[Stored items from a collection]
#####
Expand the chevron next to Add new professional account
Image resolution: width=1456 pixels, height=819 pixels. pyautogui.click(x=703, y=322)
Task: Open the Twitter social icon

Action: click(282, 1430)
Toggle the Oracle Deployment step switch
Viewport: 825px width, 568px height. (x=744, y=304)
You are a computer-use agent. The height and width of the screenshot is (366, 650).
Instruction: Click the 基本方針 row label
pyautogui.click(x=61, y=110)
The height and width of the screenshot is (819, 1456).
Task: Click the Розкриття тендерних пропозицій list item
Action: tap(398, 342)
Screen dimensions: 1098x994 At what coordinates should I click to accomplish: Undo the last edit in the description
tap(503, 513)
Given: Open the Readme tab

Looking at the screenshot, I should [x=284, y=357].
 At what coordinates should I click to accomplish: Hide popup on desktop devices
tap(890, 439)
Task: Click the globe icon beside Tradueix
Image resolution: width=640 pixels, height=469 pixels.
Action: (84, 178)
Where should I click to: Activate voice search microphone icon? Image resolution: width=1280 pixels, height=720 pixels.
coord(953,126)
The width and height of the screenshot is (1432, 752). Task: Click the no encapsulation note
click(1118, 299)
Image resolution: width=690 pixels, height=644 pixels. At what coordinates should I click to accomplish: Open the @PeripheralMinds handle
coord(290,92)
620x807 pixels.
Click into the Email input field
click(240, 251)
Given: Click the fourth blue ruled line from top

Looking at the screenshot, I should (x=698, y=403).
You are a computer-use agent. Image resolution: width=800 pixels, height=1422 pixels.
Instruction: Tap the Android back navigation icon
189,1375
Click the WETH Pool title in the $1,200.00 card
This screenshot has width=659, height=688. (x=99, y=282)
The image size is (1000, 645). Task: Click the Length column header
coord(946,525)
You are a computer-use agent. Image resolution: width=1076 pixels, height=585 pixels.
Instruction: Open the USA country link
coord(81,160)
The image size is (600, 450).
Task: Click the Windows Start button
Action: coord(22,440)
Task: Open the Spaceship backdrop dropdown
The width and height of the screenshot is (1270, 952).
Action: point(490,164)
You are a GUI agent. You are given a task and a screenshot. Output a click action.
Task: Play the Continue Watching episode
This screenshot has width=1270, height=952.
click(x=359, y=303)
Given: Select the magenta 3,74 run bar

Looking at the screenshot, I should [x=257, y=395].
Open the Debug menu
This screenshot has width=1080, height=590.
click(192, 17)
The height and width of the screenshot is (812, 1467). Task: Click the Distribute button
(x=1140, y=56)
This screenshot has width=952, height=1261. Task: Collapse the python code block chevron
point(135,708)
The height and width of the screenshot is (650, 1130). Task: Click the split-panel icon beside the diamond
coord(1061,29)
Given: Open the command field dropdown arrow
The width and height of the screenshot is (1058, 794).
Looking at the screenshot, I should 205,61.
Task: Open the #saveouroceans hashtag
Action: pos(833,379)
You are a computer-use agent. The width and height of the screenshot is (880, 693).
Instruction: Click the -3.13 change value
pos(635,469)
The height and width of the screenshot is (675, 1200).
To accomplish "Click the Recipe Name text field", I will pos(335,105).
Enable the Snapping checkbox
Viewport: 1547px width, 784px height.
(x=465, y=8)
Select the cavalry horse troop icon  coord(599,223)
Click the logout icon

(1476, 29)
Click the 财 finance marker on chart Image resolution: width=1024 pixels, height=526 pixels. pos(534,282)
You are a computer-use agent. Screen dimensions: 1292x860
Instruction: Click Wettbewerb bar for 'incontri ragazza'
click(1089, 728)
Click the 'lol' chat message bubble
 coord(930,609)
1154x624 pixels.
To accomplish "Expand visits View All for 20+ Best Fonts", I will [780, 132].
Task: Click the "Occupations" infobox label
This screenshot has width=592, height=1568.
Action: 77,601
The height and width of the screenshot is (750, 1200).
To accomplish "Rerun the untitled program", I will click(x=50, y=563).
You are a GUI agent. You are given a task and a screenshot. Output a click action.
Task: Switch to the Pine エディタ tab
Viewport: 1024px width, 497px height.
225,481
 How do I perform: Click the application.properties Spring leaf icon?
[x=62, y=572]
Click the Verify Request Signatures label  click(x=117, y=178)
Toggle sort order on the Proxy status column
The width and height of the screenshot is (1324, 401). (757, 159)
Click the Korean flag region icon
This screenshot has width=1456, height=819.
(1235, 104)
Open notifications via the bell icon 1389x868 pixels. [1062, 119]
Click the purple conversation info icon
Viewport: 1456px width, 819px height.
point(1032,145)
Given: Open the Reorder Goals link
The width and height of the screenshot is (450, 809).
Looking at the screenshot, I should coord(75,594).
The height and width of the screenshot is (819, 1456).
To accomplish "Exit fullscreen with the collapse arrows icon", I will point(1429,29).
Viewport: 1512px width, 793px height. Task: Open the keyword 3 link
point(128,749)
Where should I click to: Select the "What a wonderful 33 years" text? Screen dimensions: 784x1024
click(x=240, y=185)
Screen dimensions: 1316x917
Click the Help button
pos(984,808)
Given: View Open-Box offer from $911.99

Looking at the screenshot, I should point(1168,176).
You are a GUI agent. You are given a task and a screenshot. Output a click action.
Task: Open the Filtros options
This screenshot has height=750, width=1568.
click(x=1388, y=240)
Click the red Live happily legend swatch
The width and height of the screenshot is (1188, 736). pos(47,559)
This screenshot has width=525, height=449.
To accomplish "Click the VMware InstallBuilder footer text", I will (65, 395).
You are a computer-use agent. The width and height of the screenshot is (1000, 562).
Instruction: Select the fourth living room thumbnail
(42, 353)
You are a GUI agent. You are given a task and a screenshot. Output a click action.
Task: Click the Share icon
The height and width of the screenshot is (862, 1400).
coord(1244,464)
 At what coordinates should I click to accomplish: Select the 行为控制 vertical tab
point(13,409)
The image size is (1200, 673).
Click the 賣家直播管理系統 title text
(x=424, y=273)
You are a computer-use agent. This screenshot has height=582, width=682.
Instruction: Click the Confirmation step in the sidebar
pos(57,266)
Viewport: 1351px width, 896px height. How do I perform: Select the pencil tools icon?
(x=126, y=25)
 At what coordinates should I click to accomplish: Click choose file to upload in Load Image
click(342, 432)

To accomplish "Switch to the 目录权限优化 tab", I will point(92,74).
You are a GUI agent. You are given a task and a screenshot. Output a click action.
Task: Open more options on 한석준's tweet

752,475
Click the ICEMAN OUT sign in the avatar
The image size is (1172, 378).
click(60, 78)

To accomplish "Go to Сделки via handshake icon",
#####
Your instructions: Please reproduce every row above, character for character.

Finished answer:
Expand the chevron next to Add new professional account
Image resolution: width=1456 pixels, height=819 pixels. pyautogui.click(x=703, y=322)
Task: Open the Twitter social icon

Action: click(282, 1430)
Toggle the Oracle Deployment step switch
Viewport: 825px width, 568px height. (x=744, y=304)
You are a computer-use agent. The height and width of the screenshot is (366, 650).
Instruction: Click the 基本方針 row label
pyautogui.click(x=61, y=110)
The height and width of the screenshot is (819, 1456).
Task: Click the Розкриття тендерних пропозицій list item
Action: tap(398, 342)
Screen dimensions: 1098x994 At what coordinates should I click to accomplish: Undo the last edit in the description
tap(503, 513)
Given: Open the Readme tab

Looking at the screenshot, I should [x=284, y=357].
 At what coordinates should I click to accomplish: Hide popup on desktop devices
tap(890, 439)
Task: Click the globe icon beside Tradueix
Image resolution: width=640 pixels, height=469 pixels.
Action: (84, 178)
Where should I click to: Activate voice search microphone icon? Image resolution: width=1280 pixels, height=720 pixels.
coord(953,126)
The width and height of the screenshot is (1432, 752). Task: Click the no encapsulation note
click(1118, 299)
Image resolution: width=690 pixels, height=644 pixels. At what coordinates should I click to accomplish: Open the @PeripheralMinds handle
coord(290,92)
620x807 pixels.
Click into the Email input field
click(240, 251)
Given: Click the fourth blue ruled line from top

Looking at the screenshot, I should (x=698, y=403).
You are a computer-use agent. Image resolution: width=800 pixels, height=1422 pixels.
Instruction: Tap the Android back navigation icon
189,1375
Click the WETH Pool title in the $1,200.00 card
This screenshot has width=659, height=688. (x=99, y=282)
The image size is (1000, 645). Task: Click the Length column header
coord(946,525)
You are a computer-use agent. Image resolution: width=1076 pixels, height=585 pixels.
Instruction: Open the USA country link
coord(81,160)
The image size is (600, 450).
Task: Click the Windows Start button
Action: coord(22,440)
Task: Open the Spaceship backdrop dropdown
The width and height of the screenshot is (1270, 952).
Action: point(490,164)
You are a GUI agent. You are given a task and a screenshot. Output a click action.
Task: Play the Continue Watching episode
This screenshot has width=1270, height=952.
click(x=359, y=303)
Given: Select the magenta 3,74 run bar

Looking at the screenshot, I should [x=257, y=395].
Open the Debug menu
This screenshot has width=1080, height=590.
click(192, 17)
The height and width of the screenshot is (812, 1467). Task: Click the Distribute button
(x=1140, y=56)
This screenshot has width=952, height=1261. Task: Collapse the python code block chevron
point(135,708)
The height and width of the screenshot is (650, 1130). Task: Click the split-panel icon beside the diamond
coord(1061,29)
Given: Open the command field dropdown arrow
The width and height of the screenshot is (1058, 794).
Looking at the screenshot, I should 205,61.
Task: Open the #saveouroceans hashtag
Action: pos(833,379)
You are a computer-use agent. The width and height of the screenshot is (880, 693).
Instruction: Click the -3.13 change value
pos(635,469)
The height and width of the screenshot is (675, 1200).
To accomplish "Click the Recipe Name text field", I will pos(335,105).
Enable the Snapping checkbox
Viewport: 1547px width, 784px height.
(x=465, y=8)
Select the cavalry horse troop icon  coord(599,223)
Click the logout icon

(1476, 29)
Click the 财 finance marker on chart Image resolution: width=1024 pixels, height=526 pixels. pos(534,282)
You are a computer-use agent. Screen dimensions: 1292x860
Instruction: Click Wettbewerb bar for 'incontri ragazza'
click(1089, 728)
Click the 'lol' chat message bubble
 coord(930,609)
1154x624 pixels.
To accomplish "Expand visits View All for 20+ Best Fonts", I will [780, 132].
Task: Click the "Occupations" infobox label
This screenshot has width=592, height=1568.
Action: 77,601
The height and width of the screenshot is (750, 1200).
To accomplish "Rerun the untitled program", I will click(x=50, y=563).
You are a GUI agent. You are given a task and a screenshot. Output a click action.
Task: Switch to the Pine エディタ tab
Viewport: 1024px width, 497px height.
225,481
 How do I perform: Click the application.properties Spring leaf icon?
[x=62, y=572]
Click the Verify Request Signatures label  click(x=117, y=178)
Toggle sort order on the Proxy status column
The width and height of the screenshot is (1324, 401). (757, 159)
Click the Korean flag region icon
This screenshot has width=1456, height=819.
(1235, 104)
Open notifications via the bell icon 1389x868 pixels. [1062, 119]
Click the purple conversation info icon
Viewport: 1456px width, 819px height.
point(1032,145)
Given: Open the Reorder Goals link
The width and height of the screenshot is (450, 809).
Looking at the screenshot, I should coord(75,594).
The height and width of the screenshot is (819, 1456).
To accomplish "Exit fullscreen with the collapse arrows icon", I will point(1429,29).
Viewport: 1512px width, 793px height. Task: Open the keyword 3 link
point(128,749)
Where should I click to: Select the "What a wonderful 33 years" text? Screen dimensions: 784x1024
click(x=240, y=185)
Screen dimensions: 1316x917
Click the Help button
pos(984,808)
Given: View Open-Box offer from $911.99

Looking at the screenshot, I should point(1168,176).
You are a GUI agent. You are given a task and a screenshot. Output a click action.
Task: Open the Filtros options
This screenshot has height=750, width=1568.
click(x=1388, y=240)
Click the red Live happily legend swatch
The width and height of the screenshot is (1188, 736). pos(47,559)
This screenshot has width=525, height=449.
To accomplish "Click the VMware InstallBuilder footer text", I will (65, 395).
You are a computer-use agent. The width and height of the screenshot is (1000, 562).
Instruction: Select the fourth living room thumbnail
(42, 353)
You are a GUI agent. You are given a task and a screenshot. Output a click action.
Task: Click the Share icon
The height and width of the screenshot is (862, 1400).
coord(1244,464)
 At what coordinates should I click to accomplish: Select the 行为控制 vertical tab
point(13,409)
The image size is (1200, 673).
Click the 賣家直播管理系統 title text
(x=424, y=273)
You are a computer-use agent. This screenshot has height=582, width=682.
Instruction: Click the Confirmation step in the sidebar
pos(57,266)
Viewport: 1351px width, 896px height. How do I perform: Select the pencil tools icon?
(x=126, y=25)
 At what coordinates should I click to accomplish: Click choose file to upload in Load Image
click(342, 432)

To accomplish "Switch to the 目录权限优化 tab", I will point(92,74).
You are a GUI agent. You are given a task and a screenshot. Output a click action.
Task: Open more options on 한석준's tweet

752,475
Click the ICEMAN OUT sign in the avatar
The image size is (1172, 378).
click(60, 78)

To accomplish "Go to Сделки via handshake icon",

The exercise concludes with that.